I will explain. It is necessary to consider “infinity” (in quotation marks — for any number is nevertheless finite) not by how many grains of sand it contains, but by how many times the quantity goes into quality, how many non-trivial ideas are in it. Let's count how many non-trivial ideas are in Graham’s number. Ackerman's function with its order of arithmetic operations as an argument to the function is an idea once. The application of the Ackerman function to itself - even for a full-fledged idea, does not pull in half, (and you can imagine the Ackerman function of the third order in order to get an even greater number - but all the more distinct the degeneracy of the idea). Let us also add, in fact, a description of the problem within which the Graham number appeared (painting in a random combination of two colors of the diagonals of multidimensional hypercubes) in order to have an idea of where to stay in our account - and we will get two and a half ideas.

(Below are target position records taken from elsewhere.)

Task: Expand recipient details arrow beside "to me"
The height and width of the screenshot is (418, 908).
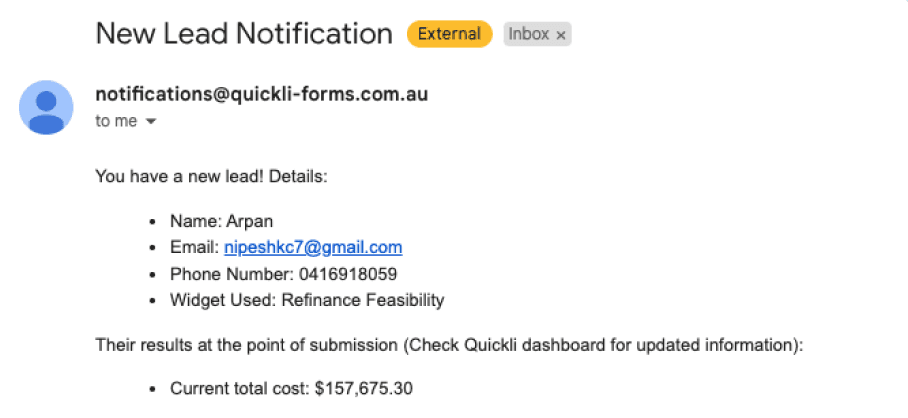Action: coord(151,122)
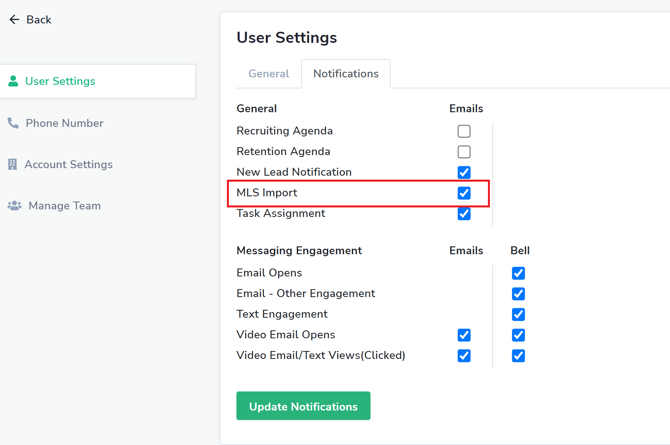
Task: Enable Retention Agenda email checkbox
Action: tap(464, 152)
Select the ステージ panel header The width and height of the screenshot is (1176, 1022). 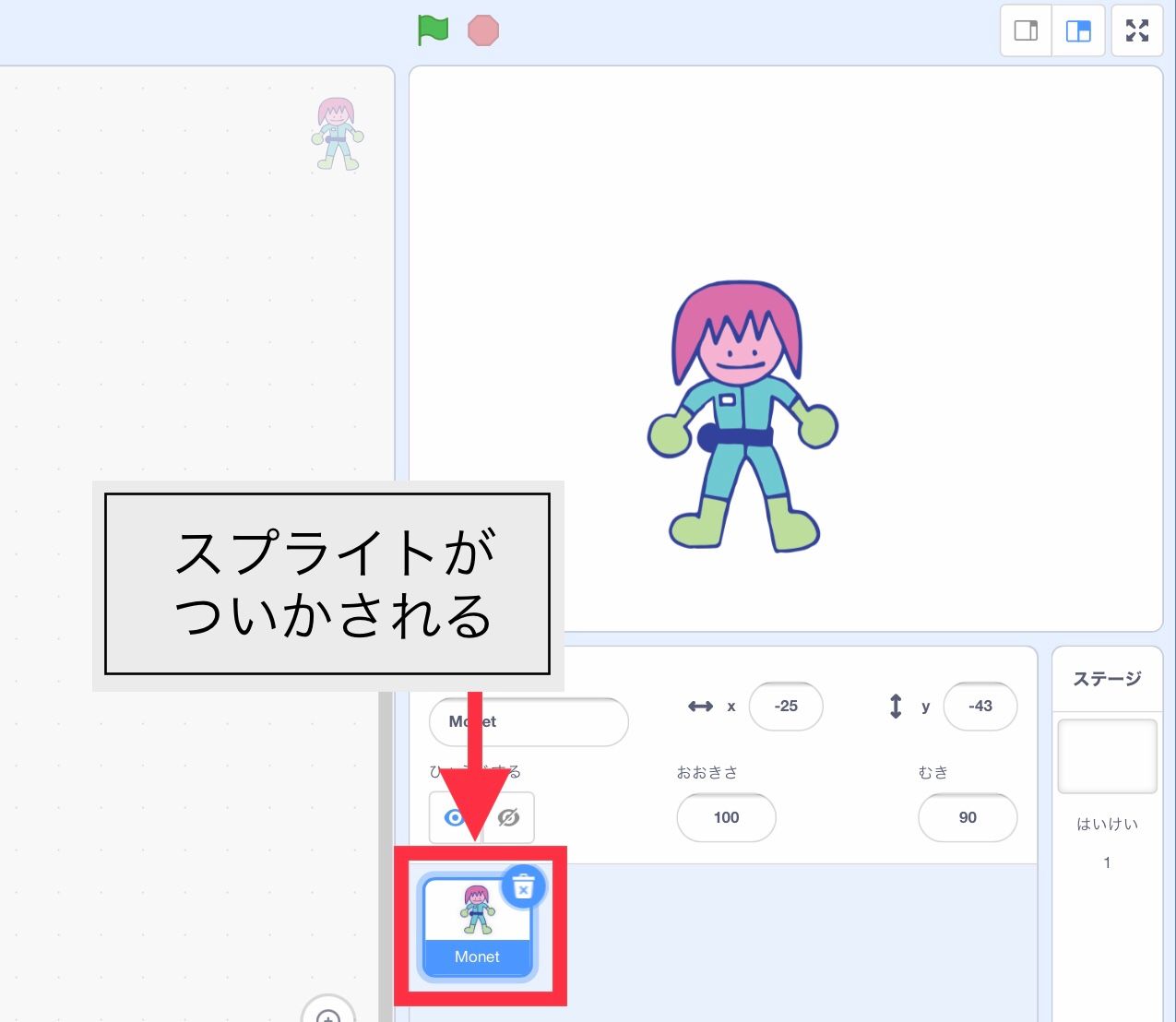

It seems, on the one hand, almost boundless infinity - and on the other hand, triviality. Put two mirrors opposite each other, stand between them - and you will see an infinite number of increasingly fading reflections. There are an infinite number of reflections, but they have one original - only you are reflected.

If in some phenomenon you notice that from a certain moment only worsening (at best, the same) copies of what was before begin to repeat, then this is bad infinity, false. Movement on its scale is only the appearance of life, but in essence it is a trap for your consciousness.

For example, you get acquainted with some work - a book, a film, a video game - and notice that at some point the work begins to repeat itself. Perhaps most of all, video games are guilty of this - endless quests “kill so many such and such monsters”, “bring this and that”, the exponentially increasing cost of ever more elaborate weapons and armor to fight ever more tenacious enemies that give everything more play money. If the repetition ceased to reveal the original idea and became an end in itself, then leave this work - it fell into evil infinity and only drags you from the true path.

Or there was a good original - and they made him a sequel, a prequel, or an offshoot of the plot. What to fill? It is known by what - to take all the same as in the original, but in large quantities and otherwise combined. There was one idea, it became one and a half. These sequels can now be done an infinite number, making money for those who fell in love with the original. And again, before us is evil infinity.

In general, take any genre - and most of it will consist of repetitions, degraded copies of the founder of the genre. If you feel that you are suffocating in the dominance of these similar to each other reflections - swim against the current, look for the source of reflections. Only in this way can you find the true path in the maze of evil infinity.